### The problem
Quote every one of the rows below word for word, leaving out the pictures.

### Rows

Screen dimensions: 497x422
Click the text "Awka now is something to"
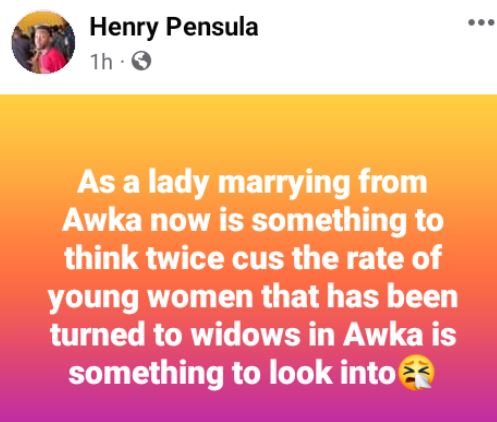pyautogui.click(x=253, y=221)
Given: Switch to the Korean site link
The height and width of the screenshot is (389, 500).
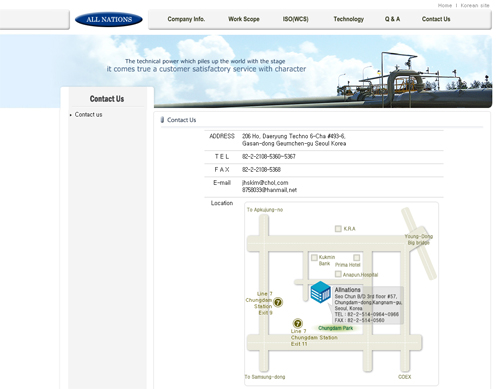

### Task solution
Screen dimensions: 497x422
Click the text "Awka now is something to"
pyautogui.click(x=253, y=221)
Given: Switch to the Korean site link
The height and width of the screenshot is (389, 500).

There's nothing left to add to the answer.